Previsioni da incubo
Soltanto 18 mesi fa l’amministrazione Trump utilizzava proprio le previsioni della Fed di Atlanta come prove inconfutabili della politica economica della Casa Bianca. Nel giugno 2018 il segretario al Tesoro Usa, Steve Munchin, dichiarava entusiasta che “la Fed di Atlanta sta proiettando una crescita del pil pari al +4,7%”. Oggi le previsioni dello stesso istituto parlano di un misero +0,3% di crescita del Pil annuale. E proprio la crescita del Pil sarebbe scesa al di sotto del 2% perché le aziende avrebbero annullato numerosi piani di investimento di capitale come risposta all’incertezza latente sulle catene di approvvigionamento globali.
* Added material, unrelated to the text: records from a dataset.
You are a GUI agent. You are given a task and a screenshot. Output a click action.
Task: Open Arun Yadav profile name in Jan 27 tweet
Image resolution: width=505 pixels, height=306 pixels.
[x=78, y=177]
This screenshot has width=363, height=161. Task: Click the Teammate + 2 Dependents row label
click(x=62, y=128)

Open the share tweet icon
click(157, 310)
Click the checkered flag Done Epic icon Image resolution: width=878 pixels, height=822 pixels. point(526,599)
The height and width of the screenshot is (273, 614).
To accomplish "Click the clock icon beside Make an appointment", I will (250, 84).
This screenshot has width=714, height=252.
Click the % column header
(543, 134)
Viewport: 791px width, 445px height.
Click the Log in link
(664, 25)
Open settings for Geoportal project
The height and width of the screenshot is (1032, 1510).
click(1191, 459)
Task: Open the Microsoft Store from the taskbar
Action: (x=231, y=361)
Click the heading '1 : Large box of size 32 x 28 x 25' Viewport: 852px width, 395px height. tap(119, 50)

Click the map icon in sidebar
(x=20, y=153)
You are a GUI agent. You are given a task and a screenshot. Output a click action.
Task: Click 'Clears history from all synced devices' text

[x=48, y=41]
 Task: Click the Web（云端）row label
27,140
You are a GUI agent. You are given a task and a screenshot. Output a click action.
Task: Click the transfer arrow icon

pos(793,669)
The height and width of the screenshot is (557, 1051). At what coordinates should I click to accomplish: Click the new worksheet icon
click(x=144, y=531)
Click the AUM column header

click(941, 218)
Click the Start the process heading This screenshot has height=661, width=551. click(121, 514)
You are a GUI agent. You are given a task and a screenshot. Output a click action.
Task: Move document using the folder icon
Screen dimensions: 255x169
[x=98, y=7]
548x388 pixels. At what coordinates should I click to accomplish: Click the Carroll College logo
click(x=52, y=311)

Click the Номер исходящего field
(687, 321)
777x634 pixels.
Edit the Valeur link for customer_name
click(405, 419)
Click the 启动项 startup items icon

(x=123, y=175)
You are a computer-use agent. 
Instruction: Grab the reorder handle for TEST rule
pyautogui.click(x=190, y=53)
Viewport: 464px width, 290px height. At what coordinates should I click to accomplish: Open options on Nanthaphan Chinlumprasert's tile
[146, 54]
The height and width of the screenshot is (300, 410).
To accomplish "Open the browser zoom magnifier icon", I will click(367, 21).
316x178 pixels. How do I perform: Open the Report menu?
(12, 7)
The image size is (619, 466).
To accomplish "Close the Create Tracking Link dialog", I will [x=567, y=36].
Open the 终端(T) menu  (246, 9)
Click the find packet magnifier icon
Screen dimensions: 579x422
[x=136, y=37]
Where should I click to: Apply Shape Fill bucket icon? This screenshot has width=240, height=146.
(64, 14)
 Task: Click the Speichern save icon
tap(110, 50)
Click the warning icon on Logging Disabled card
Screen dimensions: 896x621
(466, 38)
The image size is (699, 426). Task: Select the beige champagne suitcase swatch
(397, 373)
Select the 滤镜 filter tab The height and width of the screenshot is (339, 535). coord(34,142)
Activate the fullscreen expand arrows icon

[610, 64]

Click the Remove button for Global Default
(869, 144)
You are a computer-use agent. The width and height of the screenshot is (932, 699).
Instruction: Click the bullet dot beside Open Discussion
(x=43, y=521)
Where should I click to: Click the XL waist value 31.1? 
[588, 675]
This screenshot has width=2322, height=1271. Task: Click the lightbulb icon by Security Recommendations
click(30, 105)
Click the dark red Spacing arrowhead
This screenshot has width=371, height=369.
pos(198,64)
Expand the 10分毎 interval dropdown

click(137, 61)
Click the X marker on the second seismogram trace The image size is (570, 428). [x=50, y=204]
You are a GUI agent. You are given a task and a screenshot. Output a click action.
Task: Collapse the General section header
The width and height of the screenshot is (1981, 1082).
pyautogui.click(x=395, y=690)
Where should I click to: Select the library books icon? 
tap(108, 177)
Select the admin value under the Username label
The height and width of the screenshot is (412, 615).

La guerra commerciale tra Stati Uniti e Cina non ha giovato alla salute di Washington, che molto presto potrebbe toccare con mano gli effetti nefasti delle sue tariffe velenose. In altre parole, il governo americano, a differenza della Cina, non può sperare di crescere affidandosi solo al mercato interno, perché i consumatori statunitensi sono già stati spremuti a dovere e le loro munizioni stanno per esaurirsi. Nel caso in cui Trump dovesse poi imporre un nuovo dazio del 25% su 160 miliardi di dollari di importazioni cinesi, compresa la maggior parte dell’elettronica di consumo, l’economia americana, nel 2020, potrebbe avviarsi davvero verso la recessione.
Il fardello di Trump
L’economia degli Stati Uniti ha sì generato una domanda interna sufficiente per mantenere la crescita del suo Pil vicina alla soglia del 2%. Ma i consumatori Usa sono ormai “consumati”: a loro non si può proprio chiedere di più. Le vendite al dettaglio, non a caso, sono aumentate di appena il 3% su base annua rispetto alla versione preliminare di ottobre promossa dall’Ufficio censimento Usa. L’inflazione è in aumento a un tasso annuo del 2,3% e le vendite al dettaglio crescono a un ritmo inferiore all’1%: troppo poco per spingere un sistema economica che ha tagliato i ponti con la Cina e che vorrebbe autoalimentarsi. Gli americani, spaventati da cupe aspettative, stanno risparmiando sempre di più, tanto che il tasso di risparmio personale è schizzato dal 6% del reddito disponibile al momento dell’ascesa di Trump all’attuale 8,5%. Un’altra osservazione dovrebbe far riflettere: gli investimenti restano deboli, e anzi sono diminuiti durante il terzo trimestre. Trump si trova quindi in una posizione scomoda: oggi l’economia Usa tira dritta come un treno, domani potrebbe invece deragliare. E potrebbe farlo nel bel mezzo della prossima campagna elettorale, proprio quando al tycoon servirebbero certezze sulle quali aggrapparsi per la riconferma.